Mais que isso, o Rio de Janeiro disputa com Madri, Chicago e Tóquio o direito de sediar as Olimpíadas de 2016 e, caso conquiste o direito, o autódromo virá abaixo para dar lugar a mais instalações para competições olímpicas. Em seu lugar, a prefeitura do município se comprometeu a construir um novo circuito com instalações que colocariam a cidade novamente em condições de receber a Fórmula 1.

Em meio a tudo isso Jacarepaguá conquistou o direito de sediar a prova de Stock Car que oferecerá ao vencedor o maior prêmio da história do esporte individual brasileiro. Contraditório, mas dá uma sobrevida ao templo de Jacarepaguá. Mesmo com as atuais condições do autódromo, nenhum dos pilotos consultados pela F1Mania.net contesta a escolha.
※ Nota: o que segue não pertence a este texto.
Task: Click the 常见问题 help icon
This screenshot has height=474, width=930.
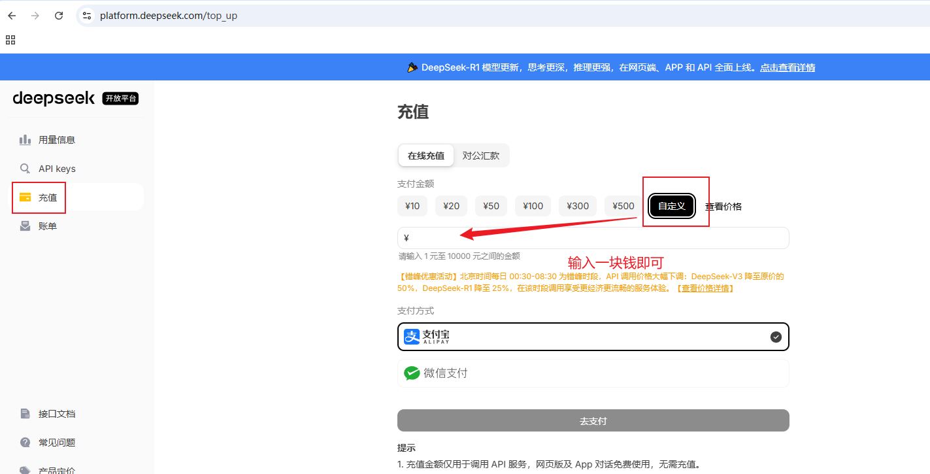Action: (25, 442)
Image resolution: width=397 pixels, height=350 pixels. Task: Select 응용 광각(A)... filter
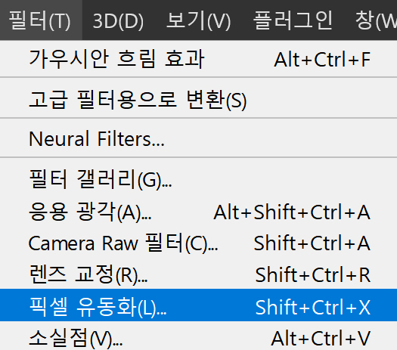198,212
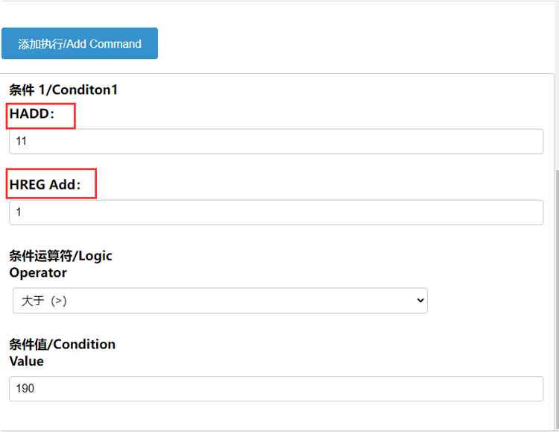Click the right end of the HREG Add field
The height and width of the screenshot is (432, 559).
(534, 213)
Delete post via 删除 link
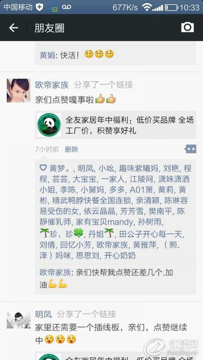Image resolution: width=203 pixels, height=360 pixels. (x=72, y=149)
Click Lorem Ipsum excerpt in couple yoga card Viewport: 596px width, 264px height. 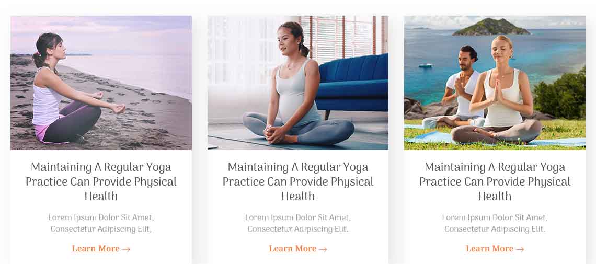click(x=495, y=223)
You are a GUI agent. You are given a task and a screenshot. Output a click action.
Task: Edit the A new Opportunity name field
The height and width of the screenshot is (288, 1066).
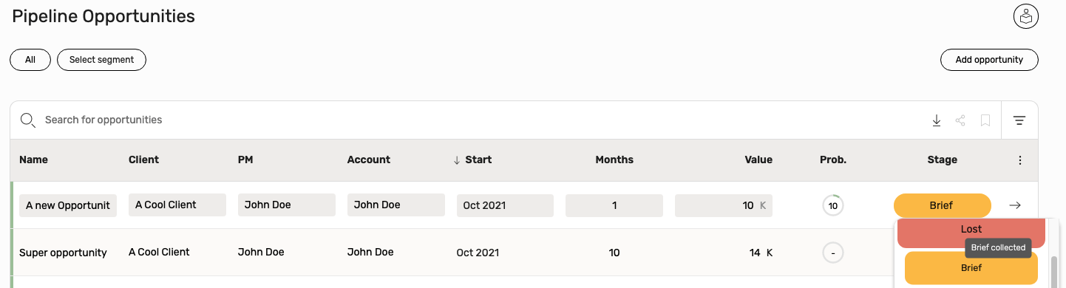(x=68, y=205)
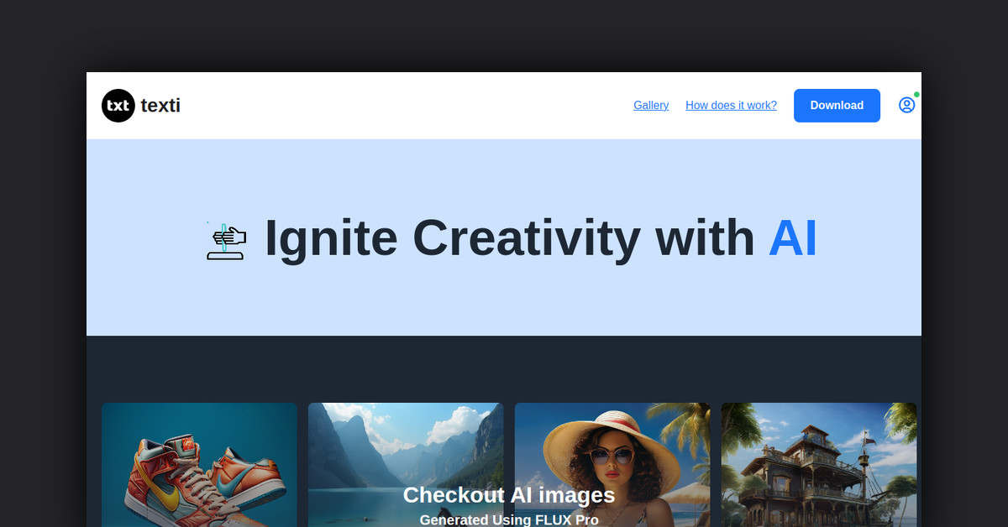Click the white clouds in mountain image
1008x527 pixels.
tap(454, 425)
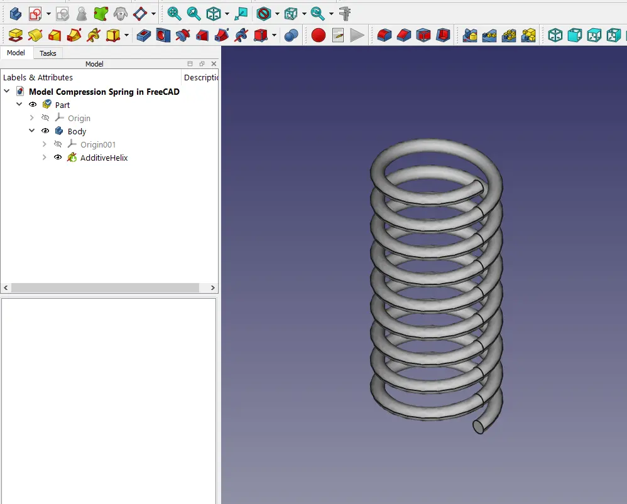Click Fit All zoom icon
627x504 pixels.
174,13
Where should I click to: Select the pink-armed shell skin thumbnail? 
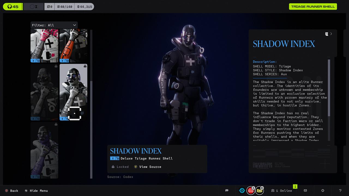pos(44,46)
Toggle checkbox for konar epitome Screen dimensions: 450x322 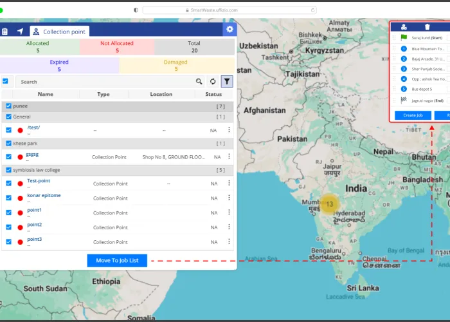coord(8,198)
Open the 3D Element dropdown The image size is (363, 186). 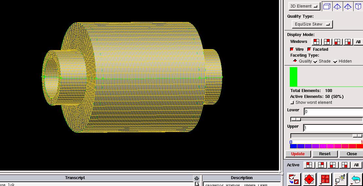tap(304, 6)
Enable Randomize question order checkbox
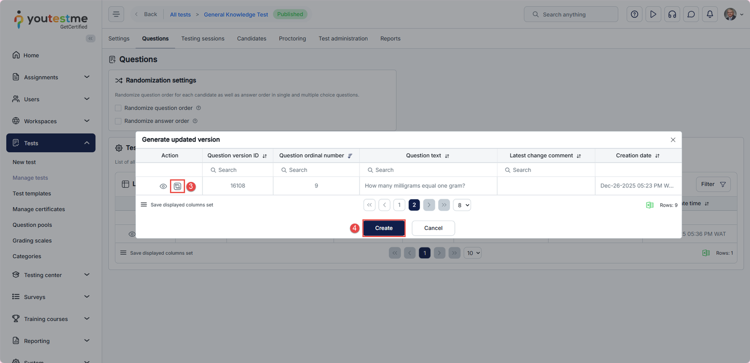Screen dimensions: 750x363 pos(118,108)
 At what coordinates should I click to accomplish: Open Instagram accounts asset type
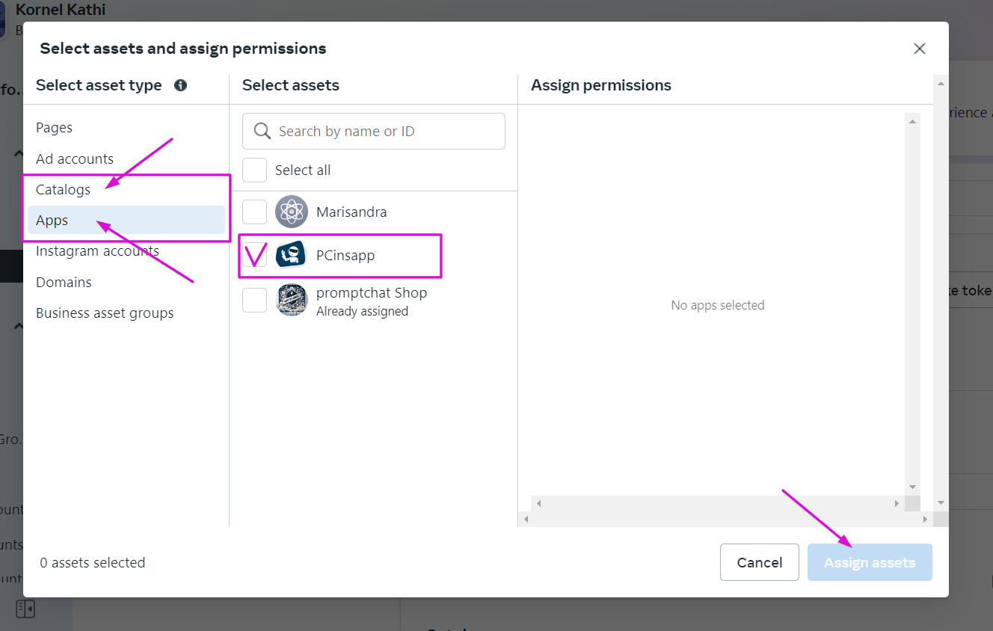coord(97,251)
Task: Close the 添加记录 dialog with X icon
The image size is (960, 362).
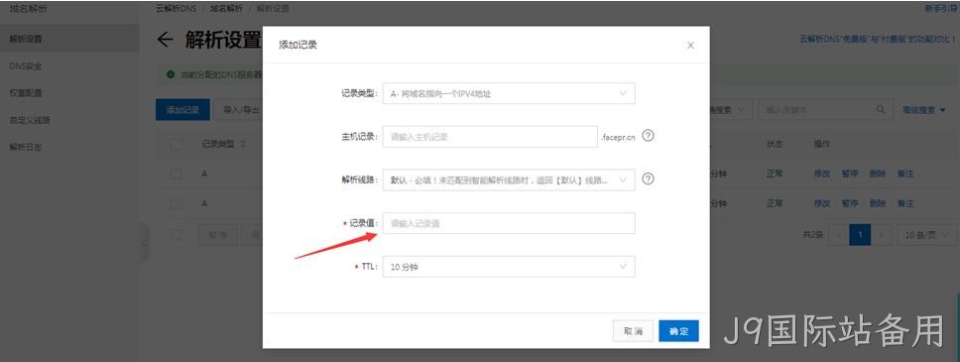Action: pyautogui.click(x=690, y=46)
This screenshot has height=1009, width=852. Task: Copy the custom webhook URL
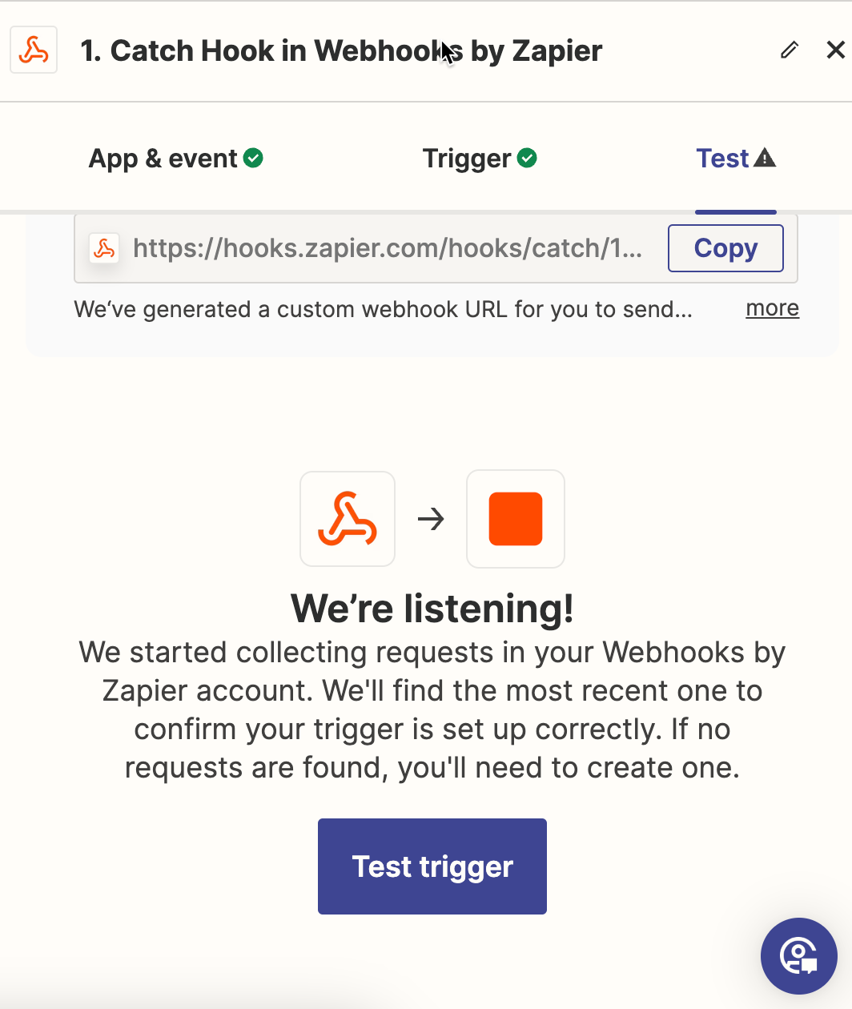pyautogui.click(x=725, y=248)
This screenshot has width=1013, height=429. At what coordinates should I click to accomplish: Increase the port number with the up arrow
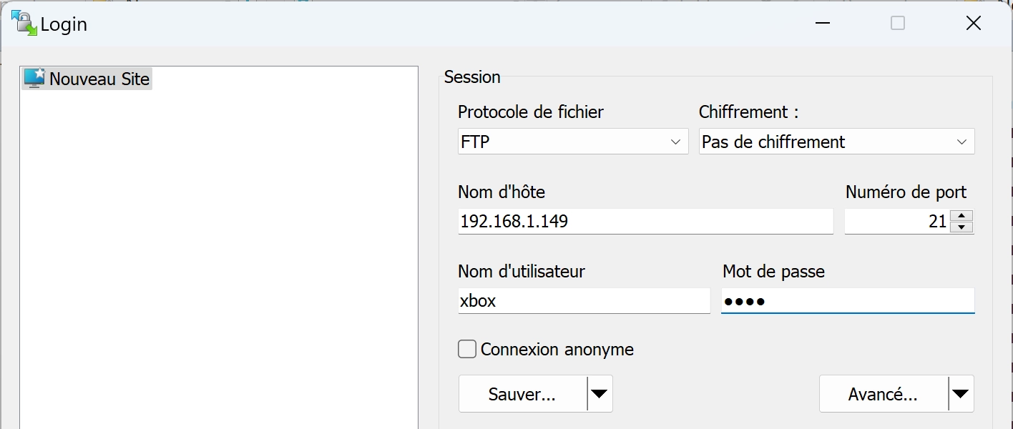point(963,215)
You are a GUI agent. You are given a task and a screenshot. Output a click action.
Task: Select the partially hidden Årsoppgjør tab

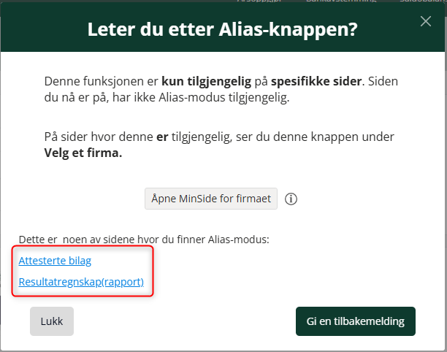click(x=259, y=1)
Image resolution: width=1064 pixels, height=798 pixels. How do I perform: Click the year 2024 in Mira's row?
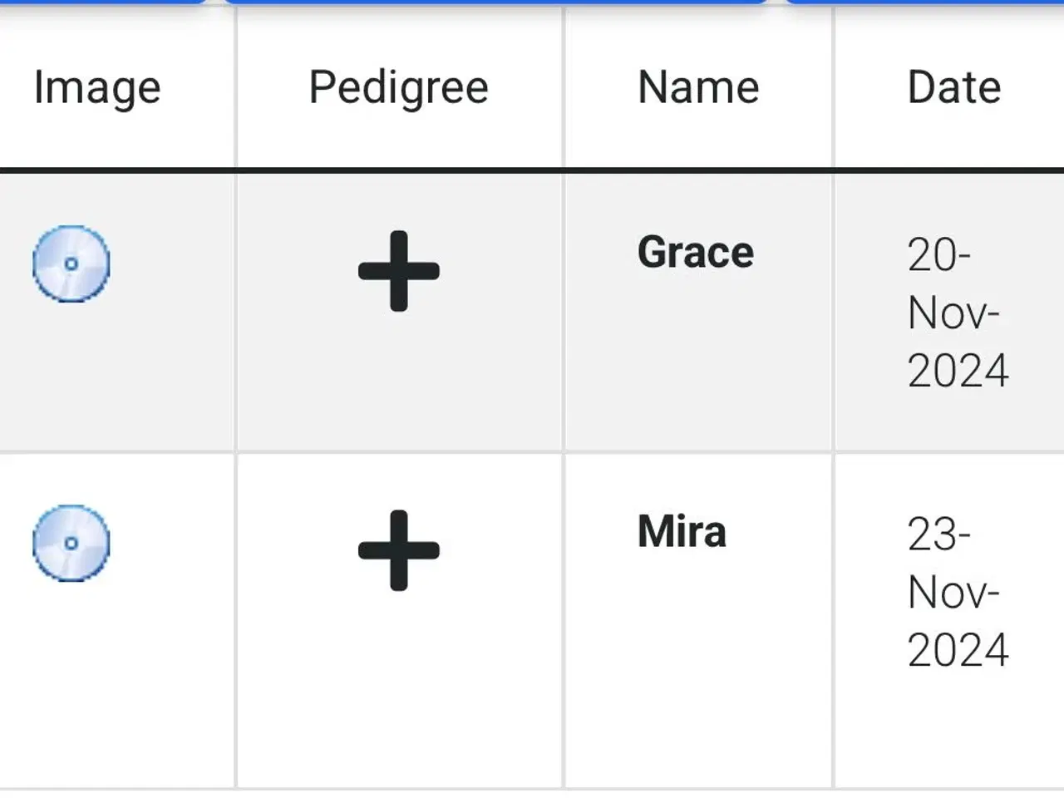[958, 650]
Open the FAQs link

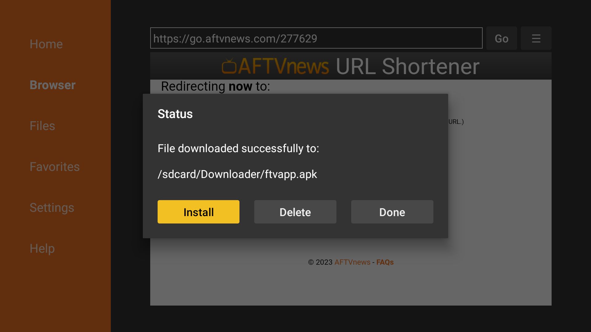pyautogui.click(x=385, y=262)
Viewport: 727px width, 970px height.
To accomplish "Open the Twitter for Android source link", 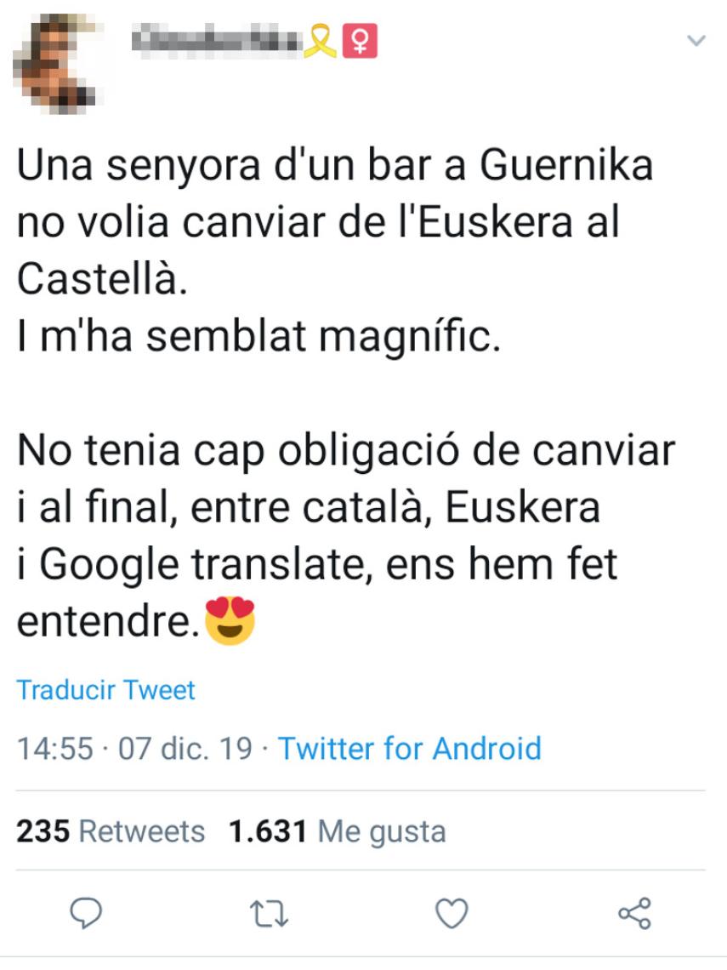I will 410,749.
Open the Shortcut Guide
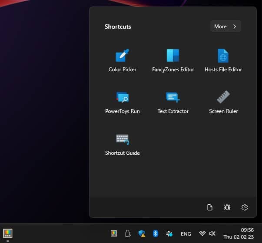Viewport: 262px width, 243px height. pos(122,143)
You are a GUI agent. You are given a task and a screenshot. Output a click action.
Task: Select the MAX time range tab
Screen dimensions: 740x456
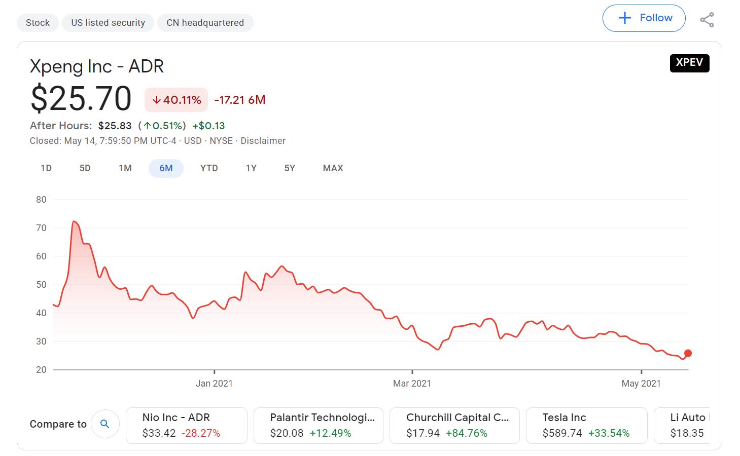pos(333,168)
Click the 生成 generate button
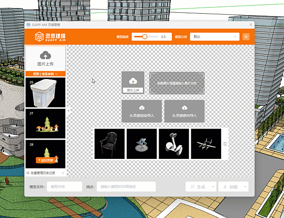284x218 pixels. [197, 187]
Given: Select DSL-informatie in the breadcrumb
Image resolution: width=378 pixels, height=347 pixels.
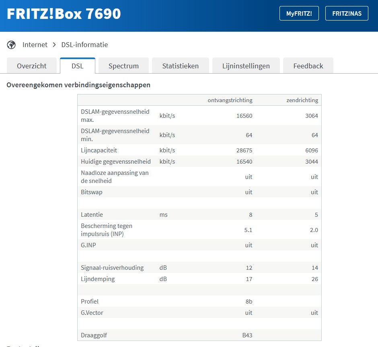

“Gosto muito do Rio de Janeiro e tenho boas recordações de lá por ter vencido a prova de 2006. A cidade também é o cartão postal do Brasil, o que transforma a escolha em uma excelente opção de marketing”, diz Tarso Marques da Sky Racing. Seu companheiro de equipe apóia a decisão: “Acho bom a prova ser no Rio, pois qualquer evento lá será sempre interessante. O circuito é bom, mesmo depois das mudanças do Pan”.

Destacando o público, os pilotos da Terra Racing citam dois fatores positivos e diferentes com relação à escolha do circuito de Jacarepaguá para sediar a prova do milhão. Rodrigo Sperafico fala sobre o interesse do carioca por automobilismo: “Acho que foi boa a escolha, pois o Rio é um belo cartão postal e este é um grande incentivo para o público da cidade que nunca foi muito entusiasta das corridas”. Felipe Maluhy cita um diferencial da pista: “Será perfeito, pois a pista é ótima para esta prova, inclusive pelo fato do ‘pit-lane’ ser de frente para a arquibancada”. Citando o fato de que os trabalhos de box serão realizados na reta oposta, onde os carros da Fórmula Indy faziam seus trabalhos.

Mas o que paira no ar, mesmo, é o temor que este seja um dos últimos grandes eventos que o autódromo recebe, como se percebe nas declarações do paranaense Thiago Marques da K-Med Racing: “Para mim, a escolha do autódromo é perfeita e tem um sentimento especial, pois foi lá que me consagrei campeão antecipado da Stock Car Light, além disso será um adeus ao autódromo que na minha opinião sempre foi um dos 3 melhores do Brasil”.